To do:
Exactly the lines below starting at the line with "How do I perform: Select" and ending at the line with "You are a GUI" are wanted, with both ends included. Leave out the pictures and add no other lines.

Data for the task:
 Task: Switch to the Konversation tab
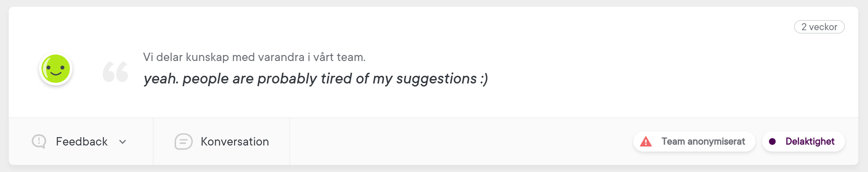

---

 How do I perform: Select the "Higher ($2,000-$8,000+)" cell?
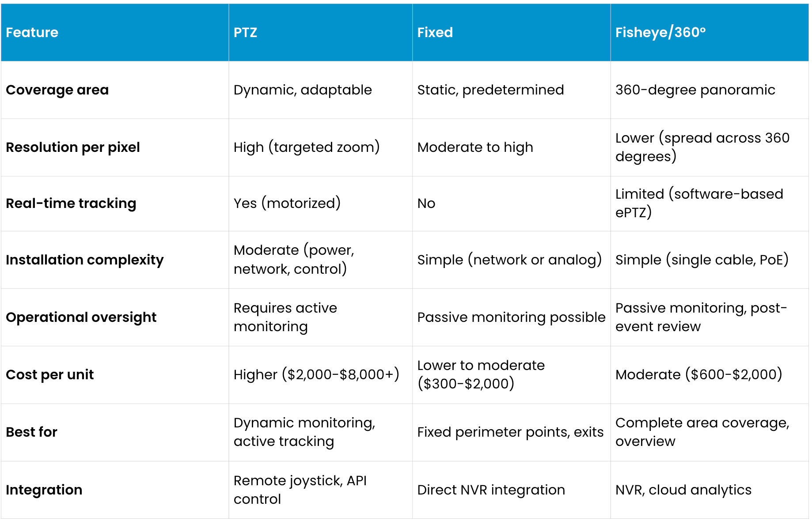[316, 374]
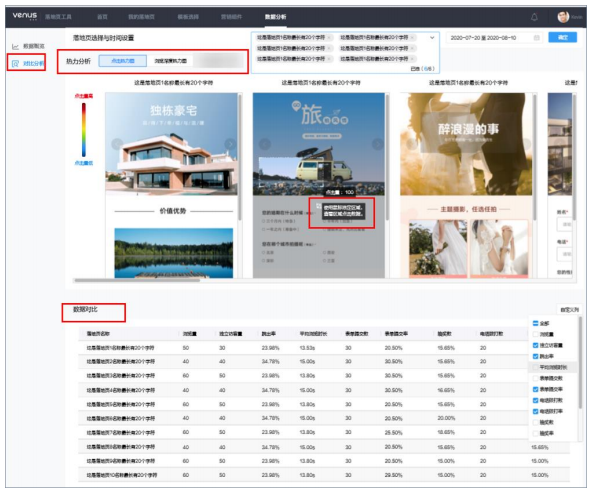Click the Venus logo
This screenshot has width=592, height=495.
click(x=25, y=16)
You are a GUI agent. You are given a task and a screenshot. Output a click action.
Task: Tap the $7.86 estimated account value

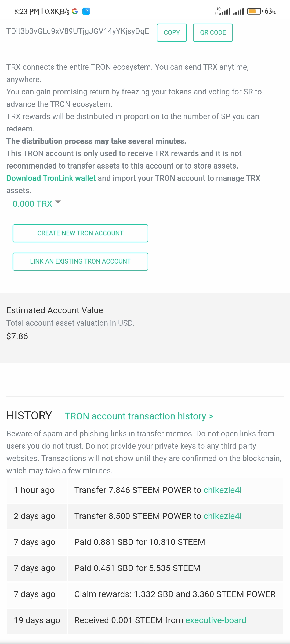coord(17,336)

Answer to the exercise:
 How do I perform: Select the "Higher ($2,000-$8,000+)" cell?
[316, 374]
Click the Venus logo
This screenshot has width=592, height=495.
click(x=25, y=16)
You are a GUI agent. You are given a task and a screenshot. Output a click action.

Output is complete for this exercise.